[[ THE RECORDS open ]]

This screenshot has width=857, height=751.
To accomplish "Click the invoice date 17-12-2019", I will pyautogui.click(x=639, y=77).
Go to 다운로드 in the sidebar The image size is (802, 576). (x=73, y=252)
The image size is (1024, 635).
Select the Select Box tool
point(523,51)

[[ THE RECORDS closed ]]

▸ PROBLEM TO WORK ON: From the first line to the last, copy the records without alteration.

▸ ANSWER SPACE:
This screenshot has width=857, height=751.
To accomplish "Click the invoice date 17-12-2019", I will pyautogui.click(x=639, y=77).
Go to 다운로드 in the sidebar The image size is (802, 576). (x=73, y=252)
The image size is (1024, 635).
Select the Select Box tool
point(523,51)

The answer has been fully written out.